The first levels of portal hypertension treatment are endoscopic therapy, medication, and dietary changes. Endoscopic therapy involves one of two procedures, banding or sclerotherapy. Banding involves the use of rubber bands to block blood supply, while sclerotherapy involves an injection of a solution that will cause varices to stop bleeding. Medication, like beta blockers, can help in reducing the pressure in the portal vein, as well as in reducing the possibility of bleeding. Dietary changes help to enable the liver to function appropriately and, although dietary changes vary from person to person, they include avoiding alcohol, avoiding any medications that might interfere with healing the liver, and following a low-sodium, sometimes reduced-protein, diet.
When the first levels of treatment fail to manage the condition or prevent it from getting worse, other portal hypertension treatment options include distal splenorenal shunt (DSRS) and transjugular intrahepatic portosystemic shunt (TIPS). Both procedures are decompression procedures, meaning that they help to reduce pressure in the portal vein.
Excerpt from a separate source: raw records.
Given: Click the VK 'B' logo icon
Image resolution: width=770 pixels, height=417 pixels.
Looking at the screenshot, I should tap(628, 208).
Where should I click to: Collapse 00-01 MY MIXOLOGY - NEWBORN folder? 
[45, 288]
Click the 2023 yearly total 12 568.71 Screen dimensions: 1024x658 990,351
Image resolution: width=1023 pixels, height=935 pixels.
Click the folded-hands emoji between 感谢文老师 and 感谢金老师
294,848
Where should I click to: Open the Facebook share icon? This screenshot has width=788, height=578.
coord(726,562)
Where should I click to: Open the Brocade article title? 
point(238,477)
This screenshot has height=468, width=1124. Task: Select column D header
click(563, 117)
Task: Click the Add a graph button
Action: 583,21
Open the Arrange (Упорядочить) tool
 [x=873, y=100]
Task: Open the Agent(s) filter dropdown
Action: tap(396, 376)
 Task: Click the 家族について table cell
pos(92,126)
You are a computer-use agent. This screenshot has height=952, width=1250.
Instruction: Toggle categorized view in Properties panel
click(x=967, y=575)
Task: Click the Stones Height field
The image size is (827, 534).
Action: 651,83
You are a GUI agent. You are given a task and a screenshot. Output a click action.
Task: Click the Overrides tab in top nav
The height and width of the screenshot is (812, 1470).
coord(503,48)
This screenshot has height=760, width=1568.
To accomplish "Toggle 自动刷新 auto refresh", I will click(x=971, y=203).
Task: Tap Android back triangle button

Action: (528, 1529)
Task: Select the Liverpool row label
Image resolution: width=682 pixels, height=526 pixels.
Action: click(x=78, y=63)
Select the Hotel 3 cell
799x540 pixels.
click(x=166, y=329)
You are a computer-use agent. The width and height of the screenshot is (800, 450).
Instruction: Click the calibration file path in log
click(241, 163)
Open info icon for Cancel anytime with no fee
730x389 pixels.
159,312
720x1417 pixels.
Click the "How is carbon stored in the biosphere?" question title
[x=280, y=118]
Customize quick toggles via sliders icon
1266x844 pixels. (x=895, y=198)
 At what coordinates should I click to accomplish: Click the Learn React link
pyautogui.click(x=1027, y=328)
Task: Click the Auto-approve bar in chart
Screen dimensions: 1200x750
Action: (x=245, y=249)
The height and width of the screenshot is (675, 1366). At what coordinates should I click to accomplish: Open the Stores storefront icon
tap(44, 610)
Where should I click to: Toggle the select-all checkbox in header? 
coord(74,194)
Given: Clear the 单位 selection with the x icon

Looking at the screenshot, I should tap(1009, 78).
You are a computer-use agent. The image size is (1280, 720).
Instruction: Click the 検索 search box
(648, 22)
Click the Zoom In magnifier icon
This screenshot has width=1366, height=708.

DSRS is a surgical procedure in which the vein from the spleen is connected to the vein from the left kidney. TIPS, on the other hand, is a radiological procedure where a stent, put in the middle of the liver, connects the portal vein to the hepatic vein. Before undergoing either of these procedures, the patient will need to have tests done, including blood tests, endoscopy, and an ultrasound.
Devascularization is another surgical procedure used to treat portal hypertension, but it is normally used when other options prove unsuccessful. In this procedure, the surgeon removes the varices that are bleeding. Liver transplant is a treatment option when the liver is too damaged and can no longer function properly and needs to be replaced. Lastly, another treatment option for portal hypertension is a procedure known as paracentesis. This procedure involves removing an accumulation of fluid that resides in the abdomen.